- [SHORT TASK] The passage below compares the screenplays for The Cider House Rules and Juno. In one to three sentences, explain why Irving wrote fifty drafts of his script, according to the passage.

- [PASSAGE GIVEN]
═══

As I made the drive home after hearing Irving speak I couldn’t  help but think how ironic it is that in the last eight years two University of Iowa grads have both won Academy Awards for screenplays that are essentially about unplanned pregnancies? (And I’m not sure that topic could be handled more differently than the serious Cider House and the humorous Juno.)
Producer David Puttnam, who won an Oscar award for Chariots of Fire, once wrote that “all films are propaganda.” In that all films are propagating something.  So despite the old Hollywood adage “If you want to send a message use Western Union,” films again and again have messages.
Irving writes in My Movie Business, “The Cider House Rules is a didactic novel. The nature of Dr. Larch’s (Michael Caine) argument with Homer Wells (Tobey Maguire) is polemical, and Larch wins the argument in the end…The Cider House Rules was not a love story, Phillip Borsos and I decided. It was a history of illegal abortion.”
He went through fifty drafts of the script to make sure his abortion rights vision was clear. He was clear enough that when Paul Newman read the script he turned down the roll of Dr. Larch and told Irving, “There are so many scenes at that incinerator (Where the aborted babies are burned). That incinerator really gets me.”
What got Juno was an pro-life advocate and school friend who told the Ellen Page character, “Your baby has fingernails.” Juno stops in her tracks and says, “My baby has fingernails?” and the story takes a different direction when she decides not to have an abortion.

═══

- [DATA SHOWN]
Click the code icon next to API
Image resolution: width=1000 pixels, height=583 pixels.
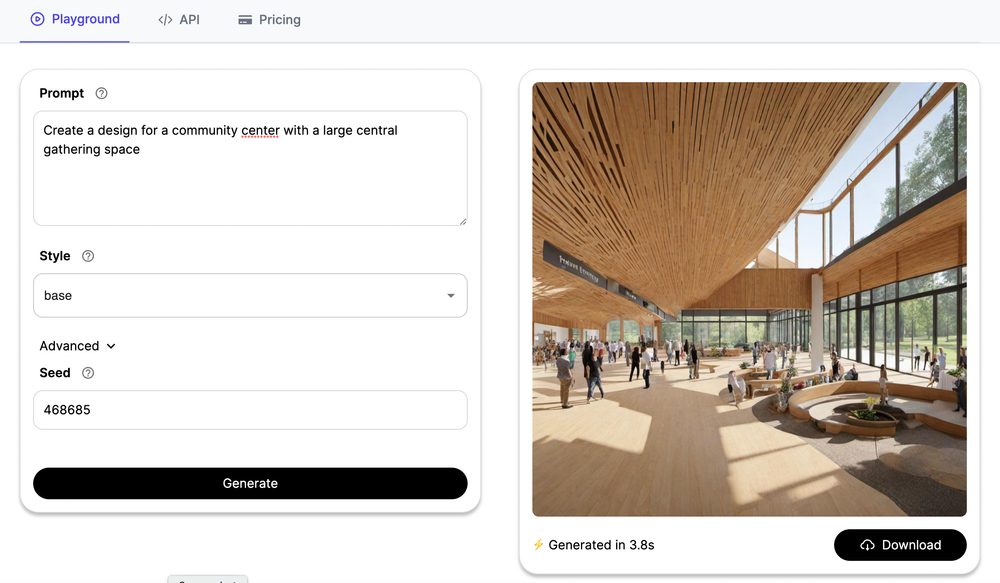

═══

- [REPLY] Irving wrote fifty drafts of The Cider House Rules script to make sure his abortion rights vision was clear.